### Task instructions
Please repeat each of the records that follow, exactly as written.

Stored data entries

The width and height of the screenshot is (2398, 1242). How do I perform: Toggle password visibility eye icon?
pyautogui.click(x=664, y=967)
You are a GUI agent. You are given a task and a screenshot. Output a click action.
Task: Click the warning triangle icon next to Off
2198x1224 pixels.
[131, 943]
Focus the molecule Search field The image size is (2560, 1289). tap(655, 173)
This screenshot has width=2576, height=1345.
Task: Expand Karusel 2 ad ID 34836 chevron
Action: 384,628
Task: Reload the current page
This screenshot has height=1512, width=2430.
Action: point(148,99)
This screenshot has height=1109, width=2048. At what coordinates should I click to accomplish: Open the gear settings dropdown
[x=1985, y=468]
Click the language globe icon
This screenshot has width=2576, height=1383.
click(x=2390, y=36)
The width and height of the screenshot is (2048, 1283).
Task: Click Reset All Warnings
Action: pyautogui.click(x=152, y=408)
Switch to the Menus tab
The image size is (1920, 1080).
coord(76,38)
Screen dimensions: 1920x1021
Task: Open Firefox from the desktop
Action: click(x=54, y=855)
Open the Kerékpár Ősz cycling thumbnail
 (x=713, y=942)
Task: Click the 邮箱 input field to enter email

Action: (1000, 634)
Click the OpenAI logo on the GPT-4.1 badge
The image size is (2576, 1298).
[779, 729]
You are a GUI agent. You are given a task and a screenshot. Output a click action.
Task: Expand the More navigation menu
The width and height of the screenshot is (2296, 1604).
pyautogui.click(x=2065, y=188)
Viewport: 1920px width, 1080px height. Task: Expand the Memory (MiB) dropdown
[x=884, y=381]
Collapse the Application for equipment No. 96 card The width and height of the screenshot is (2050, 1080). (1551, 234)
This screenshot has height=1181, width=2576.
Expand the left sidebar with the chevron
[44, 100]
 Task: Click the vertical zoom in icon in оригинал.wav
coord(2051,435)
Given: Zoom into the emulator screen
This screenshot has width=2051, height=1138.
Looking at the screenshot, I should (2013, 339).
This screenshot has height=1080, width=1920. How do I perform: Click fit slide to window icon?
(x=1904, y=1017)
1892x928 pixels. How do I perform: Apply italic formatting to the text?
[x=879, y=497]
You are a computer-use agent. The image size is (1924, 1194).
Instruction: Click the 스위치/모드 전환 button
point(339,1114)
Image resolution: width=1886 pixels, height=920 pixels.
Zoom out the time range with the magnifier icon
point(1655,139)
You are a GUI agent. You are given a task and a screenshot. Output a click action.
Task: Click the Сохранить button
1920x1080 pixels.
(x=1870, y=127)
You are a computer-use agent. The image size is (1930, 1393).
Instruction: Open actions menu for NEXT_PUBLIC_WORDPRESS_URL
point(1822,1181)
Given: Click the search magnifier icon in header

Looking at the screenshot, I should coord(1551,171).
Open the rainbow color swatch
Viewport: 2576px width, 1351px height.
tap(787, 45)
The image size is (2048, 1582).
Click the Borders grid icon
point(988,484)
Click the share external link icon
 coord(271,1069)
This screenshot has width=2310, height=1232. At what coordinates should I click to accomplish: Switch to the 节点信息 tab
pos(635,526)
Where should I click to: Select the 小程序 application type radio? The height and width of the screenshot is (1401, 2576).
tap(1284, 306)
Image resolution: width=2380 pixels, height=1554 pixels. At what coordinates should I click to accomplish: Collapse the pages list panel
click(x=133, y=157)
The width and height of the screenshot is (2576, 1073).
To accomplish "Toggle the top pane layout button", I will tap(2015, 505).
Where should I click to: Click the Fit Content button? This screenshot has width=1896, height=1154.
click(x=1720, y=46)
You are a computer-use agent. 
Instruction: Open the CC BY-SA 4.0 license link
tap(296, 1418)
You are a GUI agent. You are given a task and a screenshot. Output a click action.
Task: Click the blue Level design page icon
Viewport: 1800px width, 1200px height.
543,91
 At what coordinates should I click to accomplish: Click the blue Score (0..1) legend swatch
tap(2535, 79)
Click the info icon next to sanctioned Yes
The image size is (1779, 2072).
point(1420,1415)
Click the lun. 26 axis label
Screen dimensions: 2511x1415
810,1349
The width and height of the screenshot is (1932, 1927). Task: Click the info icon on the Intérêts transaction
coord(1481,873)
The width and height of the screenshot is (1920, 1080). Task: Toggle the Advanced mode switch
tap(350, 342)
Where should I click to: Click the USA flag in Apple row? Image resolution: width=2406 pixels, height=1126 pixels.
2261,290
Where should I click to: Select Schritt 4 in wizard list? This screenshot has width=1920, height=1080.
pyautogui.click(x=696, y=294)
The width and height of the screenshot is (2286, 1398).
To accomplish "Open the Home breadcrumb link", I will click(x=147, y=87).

### Problem solution
The width and height of the screenshot is (2398, 1242). How do I perform: Toggle password visibility eye icon?
pyautogui.click(x=664, y=967)
You are a GUI agent. You are given a task and a screenshot. Output a click action.
Task: Click the warning triangle icon next to Off
2198x1224 pixels.
[131, 943]
Focus the molecule Search field The image size is (2560, 1289). tap(655, 173)
This screenshot has width=2576, height=1345.
Task: Expand Karusel 2 ad ID 34836 chevron
Action: 384,628
Task: Reload the current page
This screenshot has height=1512, width=2430.
Action: point(148,99)
This screenshot has height=1109, width=2048. At what coordinates should I click to accomplish: Open the gear settings dropdown
[x=1985, y=468]
Click the language globe icon
This screenshot has width=2576, height=1383.
click(x=2390, y=36)
The width and height of the screenshot is (2048, 1283).
Task: Click Reset All Warnings
Action: pyautogui.click(x=152, y=408)
Switch to the Menus tab
The image size is (1920, 1080).
coord(76,38)
Screen dimensions: 1920x1021
Task: Open Firefox from the desktop
Action: click(x=54, y=855)
Open the Kerékpár Ősz cycling thumbnail
 (x=713, y=942)
Task: Click the 邮箱 input field to enter email

Action: (1000, 634)
Click the OpenAI logo on the GPT-4.1 badge
The image size is (2576, 1298).
[779, 729]
You are a GUI agent. You are given a task and a screenshot. Output a click action.
Task: Expand the More navigation menu
The width and height of the screenshot is (2296, 1604).
pyautogui.click(x=2065, y=188)
Viewport: 1920px width, 1080px height. Task: Expand the Memory (MiB) dropdown
[x=884, y=381]
Collapse the Application for equipment No. 96 card The width and height of the screenshot is (2050, 1080). (1551, 234)
This screenshot has height=1181, width=2576.
Expand the left sidebar with the chevron
[44, 100]
 Task: Click the vertical zoom in icon in оригинал.wav
coord(2051,435)
Given: Zoom into the emulator screen
This screenshot has width=2051, height=1138.
Looking at the screenshot, I should (2013, 339).
This screenshot has height=1080, width=1920. How do I perform: Click fit slide to window icon?
(x=1904, y=1017)
1892x928 pixels. How do I perform: Apply italic formatting to the text?
[x=879, y=497]
You are a computer-use agent. The image size is (1924, 1194).
Instruction: Click the 스위치/모드 전환 button
point(339,1114)
Image resolution: width=1886 pixels, height=920 pixels.
Zoom out the time range with the magnifier icon
point(1655,139)
You are a GUI agent. You are given a task and a screenshot. Output a click action.
Task: Click the Сохранить button
1920x1080 pixels.
(x=1870, y=127)
You are a computer-use agent. The image size is (1930, 1393).
Instruction: Open actions menu for NEXT_PUBLIC_WORDPRESS_URL
point(1822,1181)
Given: Click the search magnifier icon in header

Looking at the screenshot, I should coord(1551,171).
Open the rainbow color swatch
Viewport: 2576px width, 1351px height.
tap(787, 45)
The image size is (2048, 1582).
Click the Borders grid icon
point(988,484)
Click the share external link icon
 coord(271,1069)
This screenshot has width=2310, height=1232. At what coordinates should I click to accomplish: Switch to the 节点信息 tab
pos(635,526)
Where should I click to: Select the 小程序 application type radio? The height and width of the screenshot is (1401, 2576).
tap(1284, 306)
Image resolution: width=2380 pixels, height=1554 pixels. At what coordinates should I click to accomplish: Collapse the pages list panel
click(x=133, y=157)
The width and height of the screenshot is (2576, 1073).
To accomplish "Toggle the top pane layout button", I will tap(2015, 505).
Where should I click to: Click the Fit Content button? This screenshot has width=1896, height=1154.
click(x=1720, y=46)
You are a computer-use agent. 
Instruction: Open the CC BY-SA 4.0 license link
tap(296, 1418)
You are a GUI agent. You are given a task and a screenshot. Output a click action.
Task: Click the blue Level design page icon
Viewport: 1800px width, 1200px height.
543,91
 At what coordinates should I click to accomplish: Click the blue Score (0..1) legend swatch
tap(2535, 79)
Click the info icon next to sanctioned Yes
The image size is (1779, 2072).
point(1420,1415)
Click the lun. 26 axis label
Screen dimensions: 2511x1415
810,1349
The width and height of the screenshot is (1932, 1927). Task: Click the info icon on the Intérêts transaction
coord(1481,873)
The width and height of the screenshot is (1920, 1080). Task: Toggle the Advanced mode switch
tap(350, 342)
Where should I click to: Click the USA flag in Apple row? Image resolution: width=2406 pixels, height=1126 pixels.
2261,290
Where should I click to: Select Schritt 4 in wizard list? This screenshot has width=1920, height=1080.
pyautogui.click(x=696, y=294)
The width and height of the screenshot is (2286, 1398).
To accomplish "Open the Home breadcrumb link", I will click(x=147, y=87).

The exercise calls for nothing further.